Re: [Rdkit-discuss] One tautomer not included in list of enumerated tautomers
Good catch, thank you Diogo!
Recognising the difficulties of tautomer enumeration: For my own purposes,
the ideal behaviour would be to get the set of all three plausible
tautomers of 'mol1' no matter what the input SMILES. Looks like there's
already a Github Issue up (https://github.com/rdkit/rdkit/issues/5937) but
I can add this if it has a different cause.
thanks all
Lewis
On Tue, Feb 6, 2024 at 7:23 AM Diogo Martins wrote:
> Hello,
>
> I think it's a bug because the tautomers depend on how the input SMILES is
> written. Both represent mol1:
>
> Sc1ncc2c(c1)2
> Sc1cc2c2cn1
>
> However the resulting tautomers differ depending on which is used as input.
>
> Best regards,
> Diogo
>
> On Mon, 5 Feb 2024 at 11:38, Lewis Martin
> wrote:
>
>> Thank you very much for the detective work, Wim! This is helpful.
>>
>> It looks like the _reverse_ transition is possible, though. If I start by
>> generating tautomers of "mol2", then "mol1" is recovered, which indicates
>> this is an allowed transform. Is it possible that one direction is allowed
>> but not the reverse?
>>
>> Failing a solution there, does anyone know if it is possible to add
>> SMIRKS to the allowed tautomers through the python interface?
>> Thanks,
>> Lewis
>>
>> On Mon, Feb 5, 2024 at 9:52 PM Wim Dehaen wrote:
>>
>>> hi lewis,
>>> if i am not mistaken this is because the tautomer transfor "1,3 aromatic
>>> heteroatom H shift" does not account for other chalcogens than oxygen, so
>>> no selenium, tellurium or sulfur.
>>> you can find the list of transforms here:
>>> https://github.com/rdkit/rdkit/blob/8dae48b7a17fd984c69d04549e6d9b53690f5c52/Code/GraphMol/MolStandardize/TautomerCatalog/tautomerTransforms.in#L46
>>> (poiting to the line with the relevant transform).
>>> best wishes
>>> wim
>>>
>>> On Mon, Feb 5, 2024 at 3:26 AM Lewis Martin
>>> wrote:
>>>
Hi all,
I'm looking at scoring tautomers, and using the 'tautobase' dataset
used by Weider et al* at:
https://github.com/choderalab/neutromeratio/blob/master/data/b3lyp_tautobase_subset.txt
This dataset has pairs of tautomers with experimental logK values to
determine the preferred tautomer.
In at least one case, depending on which tautomer you use as the
'entry' point, the enumerated tautomers by RDKit either do or don't include
both of the pair of input molecules. *I'm hoping there's a way to
uniquely recover the full set of possible tautomers from using any input
tautomer. *
Here's a code example:
from rdkit import Chem
>
from rdkit.Chem import Draw
from rdkit.Chem.Draw import IPythonConsole
> IPythonConsole.drawOptions.addStereoAnnotation = True
> from rdkit.Chem.MolStandardize import rdMolStandardize
>
> #same result if you don't do any of these params.
tautomer_params =
> Chem.MolStandardize.rdMolStandardize.CleanupParameters()

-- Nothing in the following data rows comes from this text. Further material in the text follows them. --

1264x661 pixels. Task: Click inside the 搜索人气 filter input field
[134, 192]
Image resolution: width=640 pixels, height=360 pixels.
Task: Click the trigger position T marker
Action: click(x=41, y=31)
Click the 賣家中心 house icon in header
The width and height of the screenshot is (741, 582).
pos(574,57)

> tautomer_params.tautomerRemoveSp3Stereo = False
> tautomer_params.tautomerRemoveBondStereo = False
> tautomer_params.tautomerRemoveIsotopicHs = False
> tautomer_params.tautomerReassignStereo = False
> tautomer_params.doCanonical = True
>
> enumerator = rdMolStandardize.TautomerEnumerator(tautomer_params)
>
> smi1 = 'Sc1cc2c2cn1'
> smi2 = 'S=c1cc2c2c[nH]1'
> mol1 = Chem.MolFromSmiles(smi1)
> mol2 = Chem.MolFromSmiles(smi2)
>
> #choose mol1 or mol2 to be source of tautomers:
> #choose mol1, and look at the tautomers. Note that mol2 isn't present!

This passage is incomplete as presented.